## What the exercise asks
Show every line of the data that contains the word "This", matching case exactly.

## Provided data

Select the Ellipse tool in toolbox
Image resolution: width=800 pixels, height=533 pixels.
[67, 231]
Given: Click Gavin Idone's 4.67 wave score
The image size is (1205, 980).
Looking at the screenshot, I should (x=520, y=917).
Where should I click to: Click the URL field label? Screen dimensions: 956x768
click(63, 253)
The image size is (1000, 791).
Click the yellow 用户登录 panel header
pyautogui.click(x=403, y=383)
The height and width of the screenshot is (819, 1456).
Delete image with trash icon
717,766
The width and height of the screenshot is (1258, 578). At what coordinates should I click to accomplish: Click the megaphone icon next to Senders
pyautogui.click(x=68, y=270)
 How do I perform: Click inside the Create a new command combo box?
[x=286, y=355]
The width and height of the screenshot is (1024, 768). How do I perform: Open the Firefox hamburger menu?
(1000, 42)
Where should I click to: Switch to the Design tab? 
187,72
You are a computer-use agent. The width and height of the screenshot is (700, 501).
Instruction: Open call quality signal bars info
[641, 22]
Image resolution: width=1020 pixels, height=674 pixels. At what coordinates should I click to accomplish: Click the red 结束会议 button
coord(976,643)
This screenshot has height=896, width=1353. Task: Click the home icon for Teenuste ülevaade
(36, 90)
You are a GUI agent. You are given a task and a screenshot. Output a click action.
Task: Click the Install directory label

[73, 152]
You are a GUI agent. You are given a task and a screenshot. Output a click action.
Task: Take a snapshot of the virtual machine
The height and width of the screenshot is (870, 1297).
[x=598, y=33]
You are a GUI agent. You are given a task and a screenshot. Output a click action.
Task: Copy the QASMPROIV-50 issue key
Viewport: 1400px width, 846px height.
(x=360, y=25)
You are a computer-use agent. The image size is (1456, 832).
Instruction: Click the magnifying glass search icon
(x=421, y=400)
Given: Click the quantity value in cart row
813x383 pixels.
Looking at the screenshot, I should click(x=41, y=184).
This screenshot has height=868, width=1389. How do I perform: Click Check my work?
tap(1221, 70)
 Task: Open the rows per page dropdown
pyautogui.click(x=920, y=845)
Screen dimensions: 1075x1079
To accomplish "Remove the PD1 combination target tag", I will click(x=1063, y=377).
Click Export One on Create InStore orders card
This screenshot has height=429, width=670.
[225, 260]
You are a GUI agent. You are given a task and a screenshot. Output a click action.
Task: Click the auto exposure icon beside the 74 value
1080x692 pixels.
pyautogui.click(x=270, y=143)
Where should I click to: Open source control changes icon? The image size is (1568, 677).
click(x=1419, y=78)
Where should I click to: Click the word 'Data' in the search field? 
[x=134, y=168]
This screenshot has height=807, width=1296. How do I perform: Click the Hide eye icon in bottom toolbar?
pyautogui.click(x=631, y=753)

## Complete answer
This screenshot has height=896, width=1353. Task: Click the home icon for Teenuste ülevaade
This screenshot has height=868, width=1389. How do I perform: Click Check my work?
This screenshot has height=429, width=670.
This screenshot has height=807, width=1296. How do I perform: Click the Hide eye icon in bottom toolbar?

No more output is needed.